■ **What this task involves**:
Copy out every one of the records below, word for word, keeping each line as it is.

[Extracted data entries]
-=-=-

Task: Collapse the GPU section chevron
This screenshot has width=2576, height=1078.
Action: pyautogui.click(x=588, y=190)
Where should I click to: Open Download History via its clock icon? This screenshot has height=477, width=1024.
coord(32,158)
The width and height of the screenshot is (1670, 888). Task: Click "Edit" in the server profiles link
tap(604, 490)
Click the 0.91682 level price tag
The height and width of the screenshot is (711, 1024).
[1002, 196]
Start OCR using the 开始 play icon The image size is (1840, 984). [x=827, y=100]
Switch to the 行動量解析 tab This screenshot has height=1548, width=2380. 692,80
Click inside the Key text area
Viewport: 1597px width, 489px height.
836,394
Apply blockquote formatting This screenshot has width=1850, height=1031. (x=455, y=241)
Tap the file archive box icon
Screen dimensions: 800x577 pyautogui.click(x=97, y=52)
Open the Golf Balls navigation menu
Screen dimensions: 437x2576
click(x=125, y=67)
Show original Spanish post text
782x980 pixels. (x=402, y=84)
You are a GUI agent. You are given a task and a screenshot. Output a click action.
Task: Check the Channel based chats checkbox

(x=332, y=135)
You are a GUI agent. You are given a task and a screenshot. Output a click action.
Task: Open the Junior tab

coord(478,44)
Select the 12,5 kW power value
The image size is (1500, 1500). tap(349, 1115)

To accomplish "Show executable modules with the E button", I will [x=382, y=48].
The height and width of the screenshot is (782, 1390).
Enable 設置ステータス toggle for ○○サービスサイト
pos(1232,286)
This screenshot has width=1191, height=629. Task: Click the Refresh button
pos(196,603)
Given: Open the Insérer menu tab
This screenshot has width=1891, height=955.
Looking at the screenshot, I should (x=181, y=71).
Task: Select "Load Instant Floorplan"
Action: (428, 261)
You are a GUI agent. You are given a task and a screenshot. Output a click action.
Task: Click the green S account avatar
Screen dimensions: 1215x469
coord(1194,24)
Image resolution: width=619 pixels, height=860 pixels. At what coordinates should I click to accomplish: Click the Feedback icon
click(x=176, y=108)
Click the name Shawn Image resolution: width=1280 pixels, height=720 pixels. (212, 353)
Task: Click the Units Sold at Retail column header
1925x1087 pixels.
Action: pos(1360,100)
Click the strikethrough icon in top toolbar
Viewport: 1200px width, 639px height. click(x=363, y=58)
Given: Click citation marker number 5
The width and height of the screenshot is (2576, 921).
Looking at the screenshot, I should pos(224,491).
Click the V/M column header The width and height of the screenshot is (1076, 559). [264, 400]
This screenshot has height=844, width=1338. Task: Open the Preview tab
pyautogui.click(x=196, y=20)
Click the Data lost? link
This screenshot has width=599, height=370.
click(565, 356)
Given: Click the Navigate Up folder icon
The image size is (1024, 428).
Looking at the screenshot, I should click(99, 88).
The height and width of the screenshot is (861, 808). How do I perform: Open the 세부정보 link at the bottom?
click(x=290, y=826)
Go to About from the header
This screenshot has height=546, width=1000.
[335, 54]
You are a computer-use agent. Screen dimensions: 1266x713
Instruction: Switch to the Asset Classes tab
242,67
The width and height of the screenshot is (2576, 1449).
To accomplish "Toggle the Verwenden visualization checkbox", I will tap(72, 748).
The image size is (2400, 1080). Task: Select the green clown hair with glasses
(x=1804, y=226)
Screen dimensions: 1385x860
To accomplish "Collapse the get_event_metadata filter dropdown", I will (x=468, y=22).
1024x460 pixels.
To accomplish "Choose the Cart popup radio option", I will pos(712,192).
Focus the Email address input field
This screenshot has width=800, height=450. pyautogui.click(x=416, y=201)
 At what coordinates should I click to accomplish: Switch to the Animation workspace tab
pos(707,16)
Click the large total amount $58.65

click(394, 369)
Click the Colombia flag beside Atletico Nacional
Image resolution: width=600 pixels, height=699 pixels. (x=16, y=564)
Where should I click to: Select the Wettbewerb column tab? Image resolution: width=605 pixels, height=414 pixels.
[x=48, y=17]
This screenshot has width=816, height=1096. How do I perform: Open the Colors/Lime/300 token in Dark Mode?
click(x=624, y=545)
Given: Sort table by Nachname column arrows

-=-=-

■ **Solution to this problem**:
Task: Collapse the GPU section chevron
This screenshot has width=2576, height=1078.
Action: pyautogui.click(x=588, y=190)
Where should I click to: Open Download History via its clock icon? This screenshot has height=477, width=1024.
coord(32,158)
The width and height of the screenshot is (1670, 888). Task: Click "Edit" in the server profiles link
tap(604, 490)
Click the 0.91682 level price tag
The height and width of the screenshot is (711, 1024).
[1002, 196]
Start OCR using the 开始 play icon The image size is (1840, 984). [x=827, y=100]
Switch to the 行動量解析 tab This screenshot has height=1548, width=2380. 692,80
Click inside the Key text area
Viewport: 1597px width, 489px height.
836,394
Apply blockquote formatting This screenshot has width=1850, height=1031. (x=455, y=241)
Tap the file archive box icon
Screen dimensions: 800x577 pyautogui.click(x=97, y=52)
Open the Golf Balls navigation menu
Screen dimensions: 437x2576
click(x=125, y=67)
Show original Spanish post text
782x980 pixels. (x=402, y=84)
You are a GUI agent. You are given a task and a screenshot. Output a click action.
Task: Check the Channel based chats checkbox

(x=332, y=135)
You are a GUI agent. You are given a task and a screenshot. Output a click action.
Task: Open the Junior tab

coord(478,44)
Select the 12,5 kW power value
The image size is (1500, 1500). tap(349, 1115)

To accomplish "Show executable modules with the E button", I will [x=382, y=48].
The height and width of the screenshot is (782, 1390).
Enable 設置ステータス toggle for ○○サービスサイト
pos(1232,286)
This screenshot has width=1191, height=629. Task: Click the Refresh button
pos(196,603)
Given: Open the Insérer menu tab
This screenshot has width=1891, height=955.
Looking at the screenshot, I should (x=181, y=71).
Task: Select "Load Instant Floorplan"
Action: (428, 261)
You are a GUI agent. You are given a task and a screenshot. Output a click action.
Task: Click the green S account avatar
Screen dimensions: 1215x469
coord(1194,24)
Image resolution: width=619 pixels, height=860 pixels. At what coordinates should I click to accomplish: Click the Feedback icon
click(x=176, y=108)
Click the name Shawn Image resolution: width=1280 pixels, height=720 pixels. (212, 353)
Task: Click the Units Sold at Retail column header
1925x1087 pixels.
Action: pos(1360,100)
Click the strikethrough icon in top toolbar
Viewport: 1200px width, 639px height. click(x=363, y=58)
Given: Click citation marker number 5
The width and height of the screenshot is (2576, 921).
Looking at the screenshot, I should pos(224,491).
Click the V/M column header The width and height of the screenshot is (1076, 559). [264, 400]
This screenshot has height=844, width=1338. Task: Open the Preview tab
pyautogui.click(x=196, y=20)
Click the Data lost? link
This screenshot has width=599, height=370.
click(565, 356)
Given: Click the Navigate Up folder icon
The image size is (1024, 428).
Looking at the screenshot, I should click(99, 88).
The height and width of the screenshot is (861, 808). How do I perform: Open the 세부정보 link at the bottom?
click(x=290, y=826)
Go to About from the header
This screenshot has height=546, width=1000.
[335, 54]
You are a computer-use agent. Screen dimensions: 1266x713
Instruction: Switch to the Asset Classes tab
242,67
The width and height of the screenshot is (2576, 1449).
To accomplish "Toggle the Verwenden visualization checkbox", I will tap(72, 748).
The image size is (2400, 1080). Task: Select the green clown hair with glasses
(x=1804, y=226)
Screen dimensions: 1385x860
To accomplish "Collapse the get_event_metadata filter dropdown", I will (x=468, y=22).
1024x460 pixels.
To accomplish "Choose the Cart popup radio option", I will pos(712,192).
Focus the Email address input field
This screenshot has width=800, height=450. pyautogui.click(x=416, y=201)
 At what coordinates should I click to accomplish: Switch to the Animation workspace tab
pos(707,16)
Click the large total amount $58.65

click(394, 369)
Click the Colombia flag beside Atletico Nacional
Image resolution: width=600 pixels, height=699 pixels. (x=16, y=564)
Where should I click to: Select the Wettbewerb column tab? Image resolution: width=605 pixels, height=414 pixels.
[x=48, y=17]
This screenshot has width=816, height=1096. How do I perform: Open the Colors/Lime/300 token in Dark Mode?
click(x=624, y=545)
Given: Sort table by Nachname column arrows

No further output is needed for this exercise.